* [Consignes de travail]
1) Répondez aux questions suivantes d'après l'extrait d'entretien sur la fiction jeunesse :
(a) Chez quel éditeur et en quelle année a paru L'enfer au collège ?
(b) Quels professeurs ont invité l'auteur en collège après la sortie de Guerre des idées au collège ?
(c) Sur quels esprits la fiction ne doit-elle pas avoir beaucoup d'effet ?
2) Substituez « idées reçues » à « opinions fausses » dans le passage de l'extrait d'entretien sur la fiction jeunesse qui va de « 6 - Vous évoquez » jusqu'à « opinions fausses ? » inclus, puis recopiez ce passage.
3) Poursuivez l'extrait d'entretien sur la fiction jeunesse à partir de l'endroit où il s'arrête, s'il vous plaît.

* [Extrait à lire]
※ ※ ※
Oui, certains de mes romans ont vraiment trouvé leur place dans la panoplie des outils pédagogiques que le monde enseignant utilise au quotidien, et c'est pour moi un grand bonheur. Ainsi, mon roman sur le harcèlement scolaire, L'enfer au collège (éditions Milan, 2019), sert de support à de nombreuses actions éducatives. Ce petit livre a aussi trouvé sa place dans certains foyers où ce problème sociétal se pose. J'ai ainsi reçu des messages de parents qui m'ont remercié d'avoir écrit ce livre, parce qu'il les a aidés à libérer la parole d'un enfant en souffrance. Après la sortie de Guerre des idées au collège (éditions Scrineo, 2017), j'ai reçu pour la première fois des invitations à des rencontres en collège à la demande de professeurs d'histoire. Car, pour eux, cette fiction constituait un excellent support pour évoquer la laïcité et la loi de 1905. D'autres romans ont été intégrés à des projets ambitieux associant rencontres avec un auteur et d'autres professionnels (journalistes, illustrateurs, etc.), expositions, productions d'art plastique, création d'un blog dédié et même d'une application pour smartphone ! Je pense là à ce qu'a réalisé le collège Victor Hugo de Saint-Yorre à partir de mon livre Je suis Charliberté ! sur la liberté d'expression et la caricature de presse.
6 - Vous évoquez le pouvoir de la fiction grâce à l’émotion et au phénomène d’identification qu’elle suscite chez le lecteur. La fiction peut-elle vraiment déconstruire des opinions fausses ?
Délicate question. Je ne suis ni sociologue ni pédopsychiatre, mais je suppose que déconstruire est un travail de longue haleine, impliquant plusieurs intervenants, divers outils, beaucoup de patience et de bienveillance. La fiction jeunesse, si elle est assurément un outil de « construction » du sens critique des jeunes, peut logiquement contribuer à la déconstruction du pire. Nous le savons, lire c'est apprendre, par exemple à repérer certains pièges du monde moderne. Là où la fiction ne doit pas avoir beaucoup d'effet, c'est sur les esprits les plus radicalisés (par leurs parents ou les influenceurs). Je ne pense pas spécifiquement aux extrémismes religieux. Un jeune qui vit dans un foyer où l'on est farouchement opposé à la vaccination, sera peu perméable à une déconstruction par la fiction grâce à laquelle il apprendrait tous les bienfaits de cette protection contre la maladie. Encore que… il faudra que j'y réfléchisse.
※ ※ ※
* [Données à examiner]
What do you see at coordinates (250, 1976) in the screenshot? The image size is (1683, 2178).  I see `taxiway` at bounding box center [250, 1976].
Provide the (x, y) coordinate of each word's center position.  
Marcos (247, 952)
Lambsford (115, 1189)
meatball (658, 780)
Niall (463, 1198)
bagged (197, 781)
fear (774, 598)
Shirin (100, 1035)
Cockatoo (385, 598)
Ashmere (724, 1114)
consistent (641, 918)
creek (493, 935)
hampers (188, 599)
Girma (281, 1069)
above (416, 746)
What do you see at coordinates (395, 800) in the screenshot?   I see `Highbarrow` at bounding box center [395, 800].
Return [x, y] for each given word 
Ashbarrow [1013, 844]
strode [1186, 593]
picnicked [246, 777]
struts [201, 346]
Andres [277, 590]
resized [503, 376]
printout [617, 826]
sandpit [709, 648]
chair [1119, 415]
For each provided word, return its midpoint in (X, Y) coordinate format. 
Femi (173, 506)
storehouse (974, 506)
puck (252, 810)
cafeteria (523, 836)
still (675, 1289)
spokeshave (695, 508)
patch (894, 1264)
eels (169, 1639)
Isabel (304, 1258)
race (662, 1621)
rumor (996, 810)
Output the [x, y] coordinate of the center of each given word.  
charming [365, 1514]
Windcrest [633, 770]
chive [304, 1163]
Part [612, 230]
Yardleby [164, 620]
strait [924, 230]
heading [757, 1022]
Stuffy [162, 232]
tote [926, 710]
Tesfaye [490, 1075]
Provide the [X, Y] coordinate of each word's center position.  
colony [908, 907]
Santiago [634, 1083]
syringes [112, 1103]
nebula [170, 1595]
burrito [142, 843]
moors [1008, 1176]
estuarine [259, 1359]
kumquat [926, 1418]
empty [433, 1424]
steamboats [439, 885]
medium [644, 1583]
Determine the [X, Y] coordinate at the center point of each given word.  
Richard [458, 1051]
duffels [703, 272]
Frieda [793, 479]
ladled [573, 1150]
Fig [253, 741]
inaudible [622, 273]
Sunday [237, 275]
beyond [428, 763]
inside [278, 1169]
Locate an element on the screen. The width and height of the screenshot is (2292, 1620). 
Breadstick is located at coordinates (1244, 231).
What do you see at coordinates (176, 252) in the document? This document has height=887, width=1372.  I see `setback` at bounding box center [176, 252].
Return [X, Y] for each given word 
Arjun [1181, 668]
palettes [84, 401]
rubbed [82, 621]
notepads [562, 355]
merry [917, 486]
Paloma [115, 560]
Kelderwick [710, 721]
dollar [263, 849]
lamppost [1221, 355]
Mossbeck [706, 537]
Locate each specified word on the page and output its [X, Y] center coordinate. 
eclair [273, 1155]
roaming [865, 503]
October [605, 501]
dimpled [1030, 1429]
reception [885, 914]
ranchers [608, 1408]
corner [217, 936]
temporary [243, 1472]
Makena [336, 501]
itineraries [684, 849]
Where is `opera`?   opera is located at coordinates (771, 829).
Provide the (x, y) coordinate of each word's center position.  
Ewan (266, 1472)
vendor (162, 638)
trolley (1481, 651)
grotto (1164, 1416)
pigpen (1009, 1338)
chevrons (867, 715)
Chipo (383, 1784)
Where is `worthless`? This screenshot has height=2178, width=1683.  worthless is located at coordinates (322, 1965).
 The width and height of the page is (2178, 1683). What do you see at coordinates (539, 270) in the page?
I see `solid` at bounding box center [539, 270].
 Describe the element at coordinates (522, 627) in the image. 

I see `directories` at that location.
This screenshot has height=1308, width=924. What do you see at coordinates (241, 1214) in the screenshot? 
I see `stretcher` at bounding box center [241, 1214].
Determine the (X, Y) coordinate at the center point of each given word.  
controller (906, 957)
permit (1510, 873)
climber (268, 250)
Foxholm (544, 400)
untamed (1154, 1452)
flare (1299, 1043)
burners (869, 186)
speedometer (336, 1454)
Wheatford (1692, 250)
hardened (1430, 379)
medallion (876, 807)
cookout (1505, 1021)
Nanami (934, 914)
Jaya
※ ※ ※
* [Réponses rédigées]
1)
(a) Aux éditions Milan, en 2019.
(b) Des professeurs d'histoire.
(c) Sur les esprits les plus radicalisés (par leurs parents ou les influenceurs).

2)
6 - Vous évoquez le pouvoir de la fiction grâce à l’émotion et au phénomène d’identification qu’elle suscite chez le lecteur. La fiction peut-elle vraiment déconstruire des idées reçues ?

3)
7 - N’y a-t-il pas un danger à passer uniquement par l’émotion ? Quelles sont les limites au rôle que peut et doit remplir la fiction ?
Votre question suggère, et fort justement, que l'émotion est un vecteur très puissant d'influence. À l'évidence, c'est une arme de persuasion massive. Utilisée par des esprits malsains ou malintentionnés, elle peut être en effet redoutablement dangereuse. Comme je pense n'être ni malsain ni malintentionné, je ne fixe aucune limite au rôle que doivent remplir mes fictions, et c'est tant mieux si je réussis à susciter une émotion inspirante. Pourquoi le ferai-je si je crois que mes convictions sont salutaires et sages ? Mais le sont-elles ? Un opposant à la liberté d'expression pourra m'accuser d'avoir utilisé la fiction et l'émotion pour faire passer mes opinions sur le sujet, donc de contaminer les jeunes esprits. En somme, je ne peux vous donner qu'une réponse très personnelle qui mérite débat, qu'on ne tranchera sans doute jamais.